━━━━━ GIVEN INFORMATION

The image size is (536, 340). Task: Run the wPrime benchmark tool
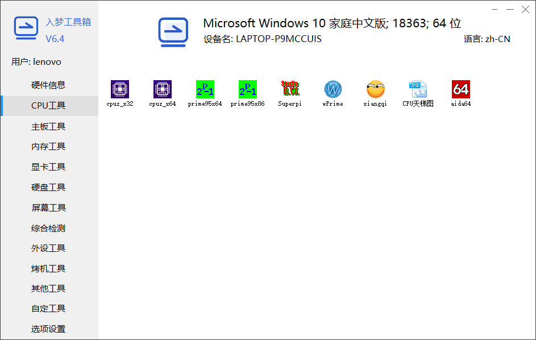(332, 90)
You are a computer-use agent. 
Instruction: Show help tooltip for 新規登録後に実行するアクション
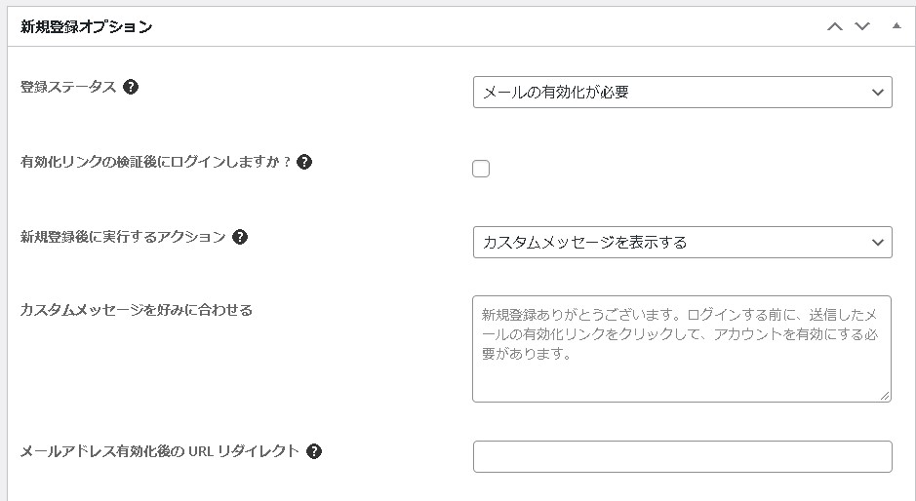(240, 237)
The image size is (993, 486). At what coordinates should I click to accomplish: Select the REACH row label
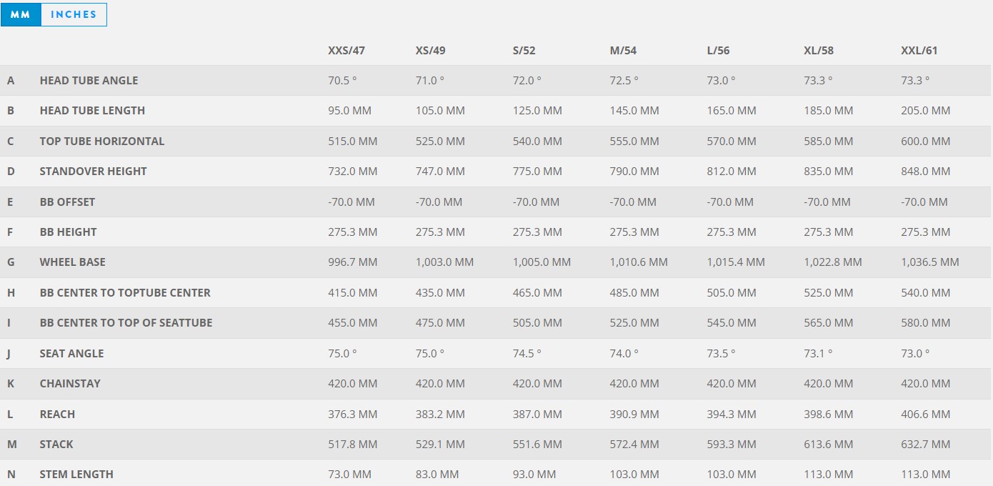click(x=57, y=414)
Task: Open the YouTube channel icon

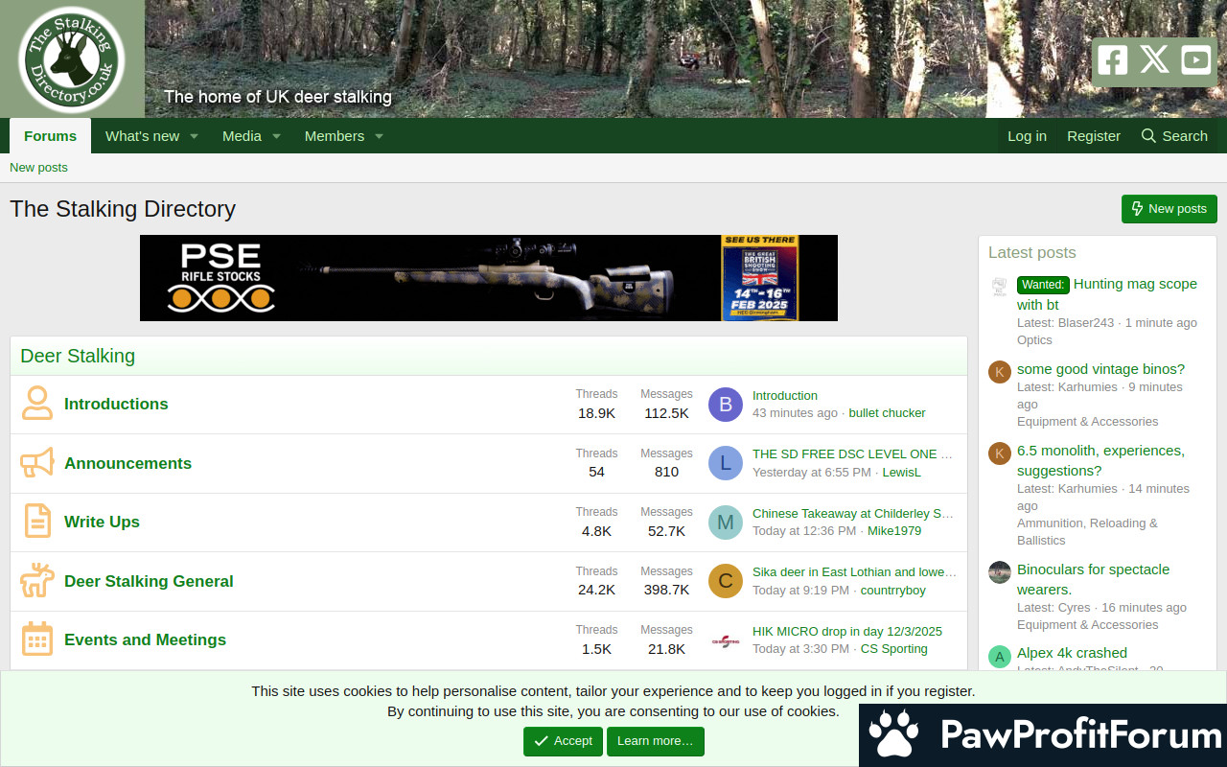Action: [1195, 60]
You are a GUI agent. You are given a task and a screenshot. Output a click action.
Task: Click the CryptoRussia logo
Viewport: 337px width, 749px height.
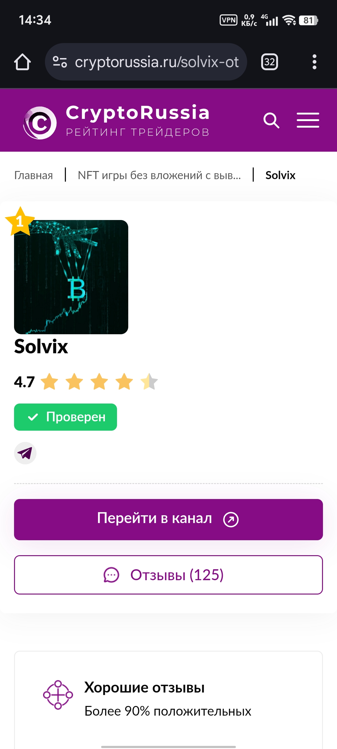click(116, 121)
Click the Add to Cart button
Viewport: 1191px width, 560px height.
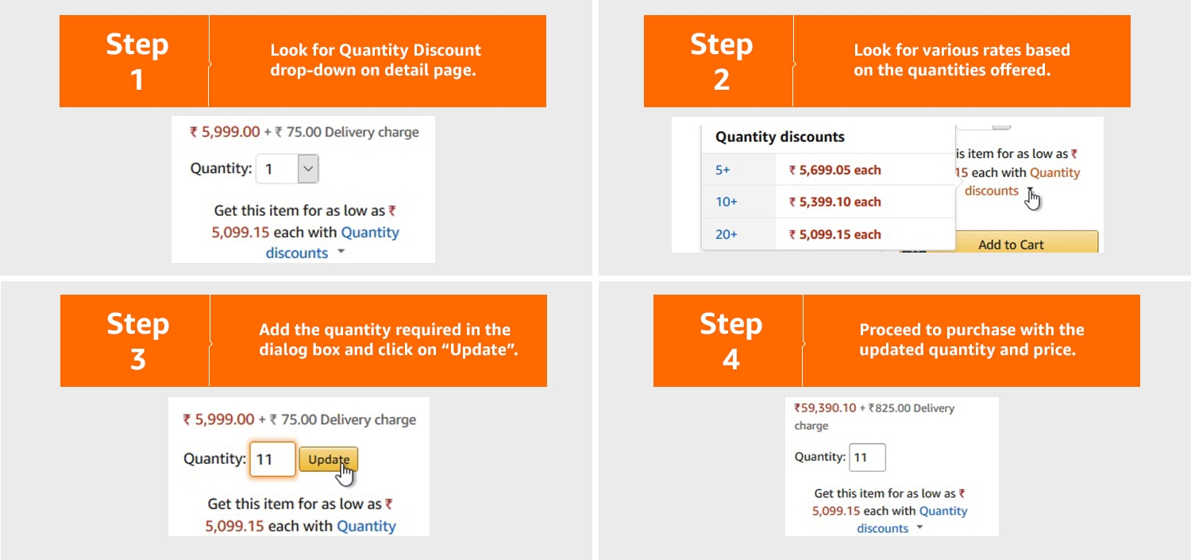coord(1010,244)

━━━━━━━━━━

### BRIEF
In the entries above, locate every line with the word "agent" and copy it.

### FINISHED TASK
You are a computer-use agent. 
You are a GUI agent. You are given a task and a screenshot. Output a click action.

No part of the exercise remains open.